While the issues listed above are easily resolved, if your needle continues to bend after you have ensured you’re not committing any of the listed errors, you might need to consider seeking the services of a professional. This might not be in line with your plans, but it is the best plan for your machine, to avoid further damage. The good news is, the issue might be something so minor it would be covered by your warranty. Either way, it is better to err on the part of caution.

What To Do When Your Needle Breaks

When your needle breaks for any reason at all, the best thing to do is cover up the hole with a piece of fabric. This ensures, when the needle screw is loosened, it doesn’t fall right through the while into the bobbin compartment.

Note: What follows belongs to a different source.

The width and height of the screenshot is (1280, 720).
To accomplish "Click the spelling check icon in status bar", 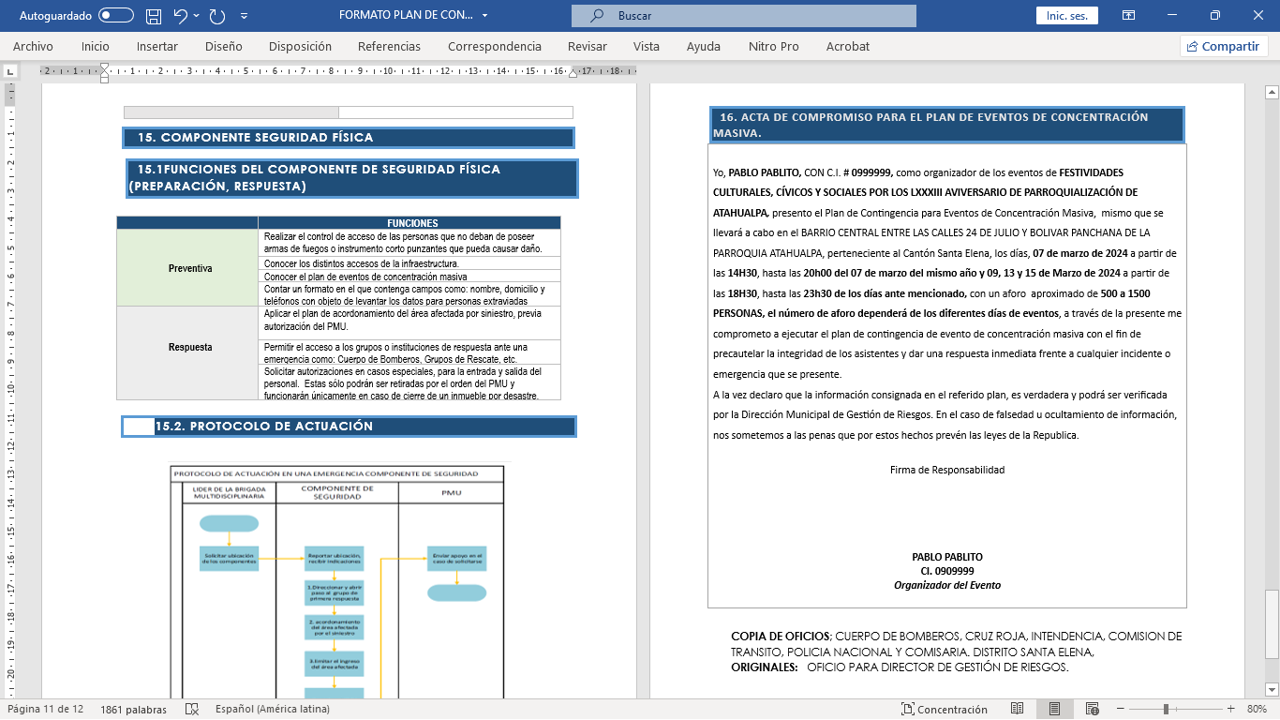I will point(191,709).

Lastly, you should ensure you search for the broken pieces of your needle and dispose of them. Most of the time, they may be on the fabric, but there are some rare occasions when they end up in your bobbin compartment. If they do end up there and you continue to sew over them, it could completely mess up your sewing machine.

Related Questions

How Often Should I Change My Needle?

It is advisable to change your needle after ten hours of stitching as the needle might be weak and could easily break or bend.

Best Type of Needle to Use In Sewing Machine?

Several factors come into play when choosing a needle for your sewing machine: the size of the needle (this should be based on the weight of your preferred fabric), the thread you’re using, the fabric you’re working with, the type of stitch you intend doing. It is best to use a needle that compliments all the above. Regular needle selection, however, depends strongly on the needle system your machine uses.